START STUDY MATERIAL

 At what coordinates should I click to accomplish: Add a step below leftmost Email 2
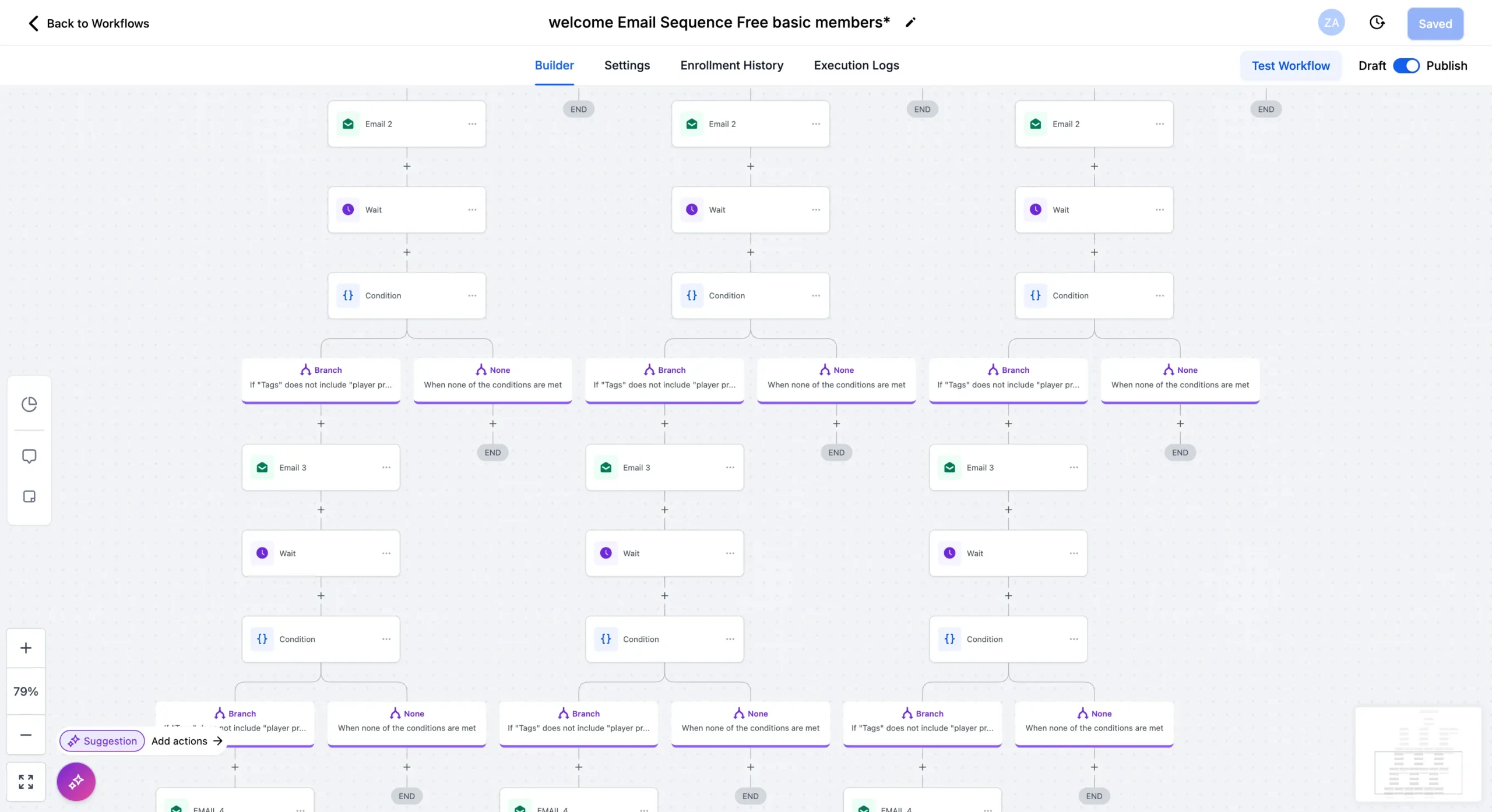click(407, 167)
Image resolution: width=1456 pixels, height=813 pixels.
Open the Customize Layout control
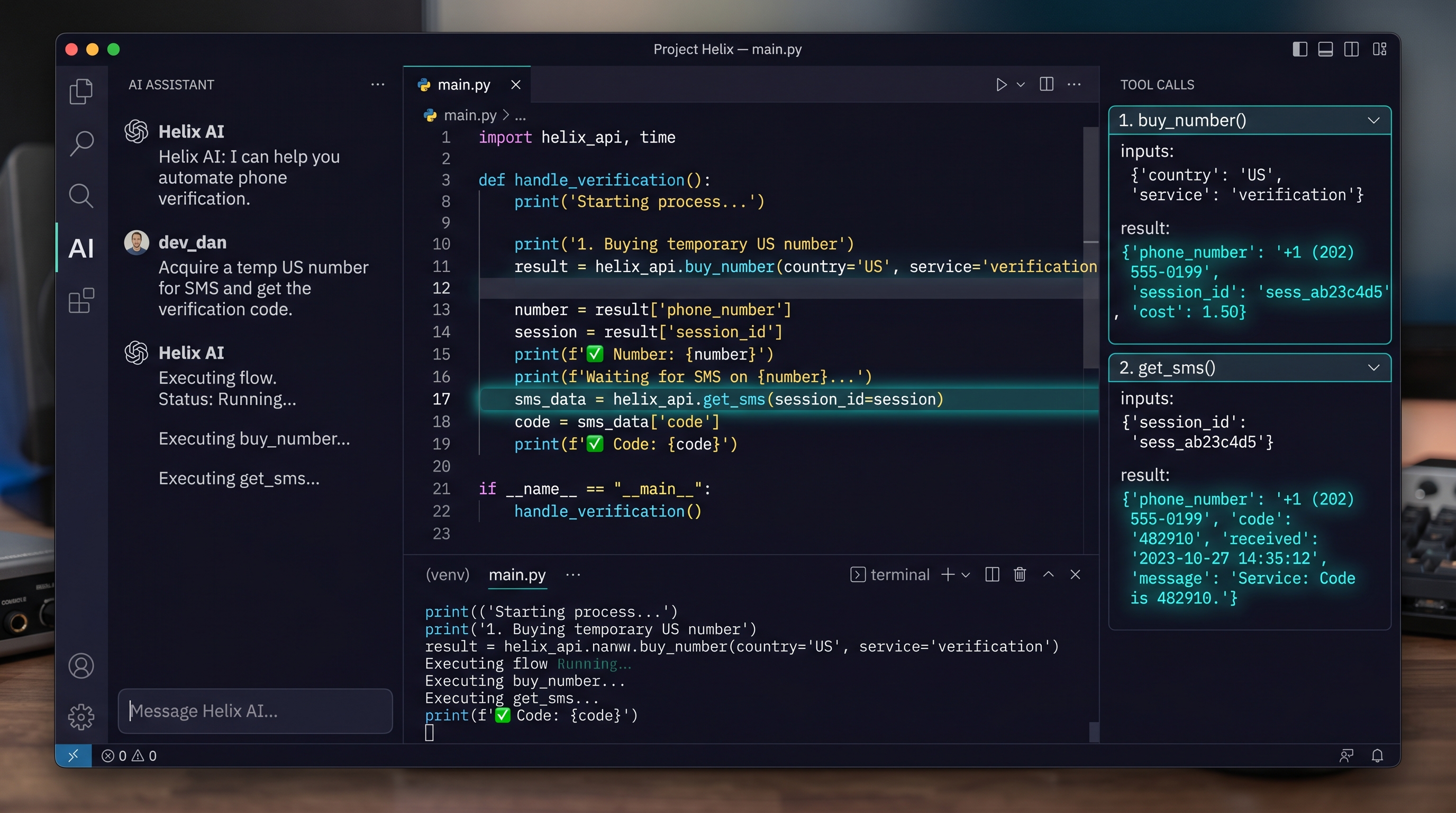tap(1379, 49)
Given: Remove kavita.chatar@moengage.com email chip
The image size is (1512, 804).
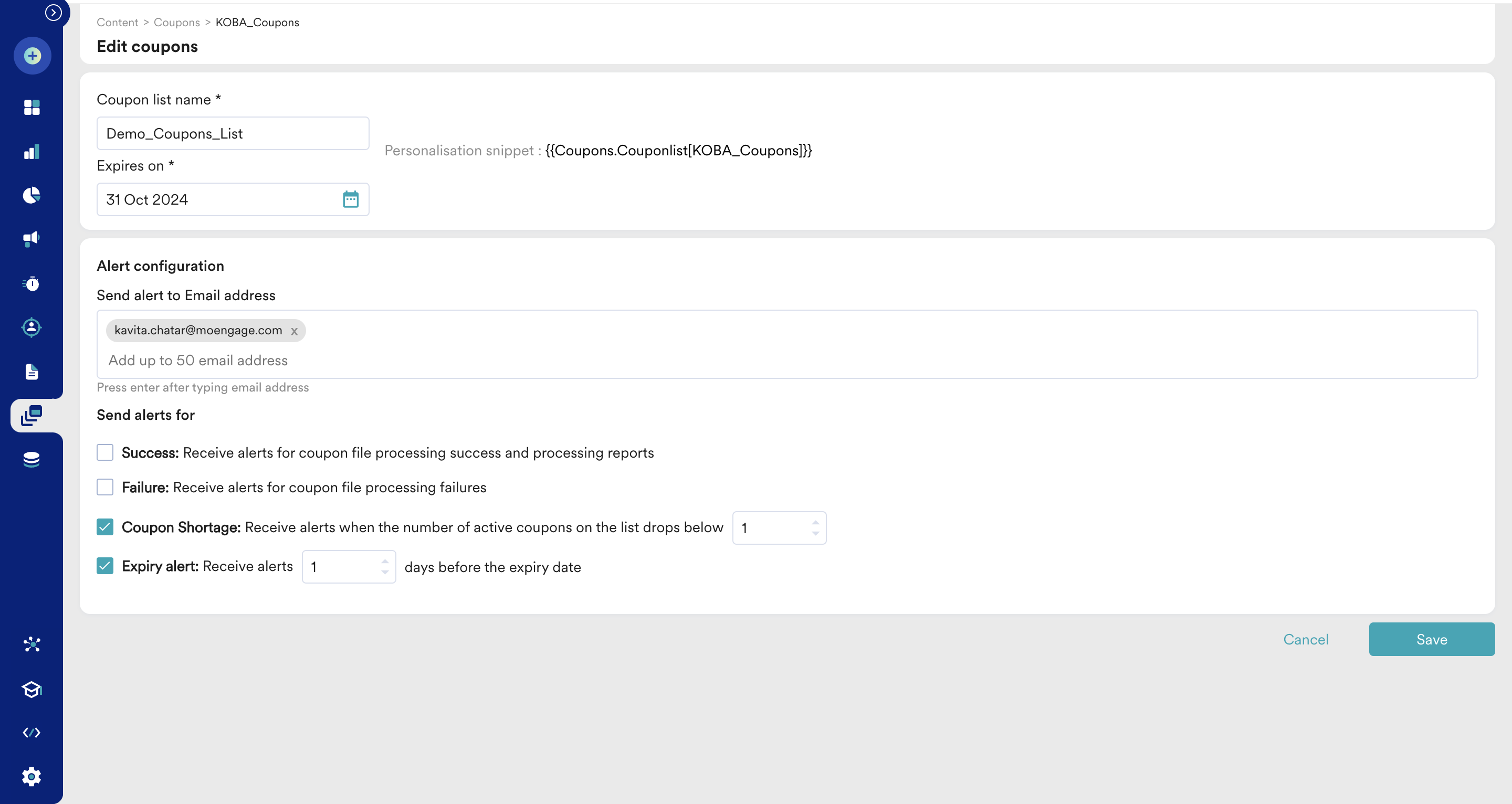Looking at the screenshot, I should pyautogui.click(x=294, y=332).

END STUDY MATERIAL

YOUR ASSIGNMENT
Return an exact transcription of the entries above, excluding each image.

ANSWER SECTION
 At what coordinates should I click to accomplish: Add a step below leftmost Email 2
click(407, 167)
Image resolution: width=1456 pixels, height=813 pixels.
Open the Customize Layout control
tap(1379, 49)
Given: Remove kavita.chatar@moengage.com email chip
The image size is (1512, 804).
Looking at the screenshot, I should pyautogui.click(x=294, y=332).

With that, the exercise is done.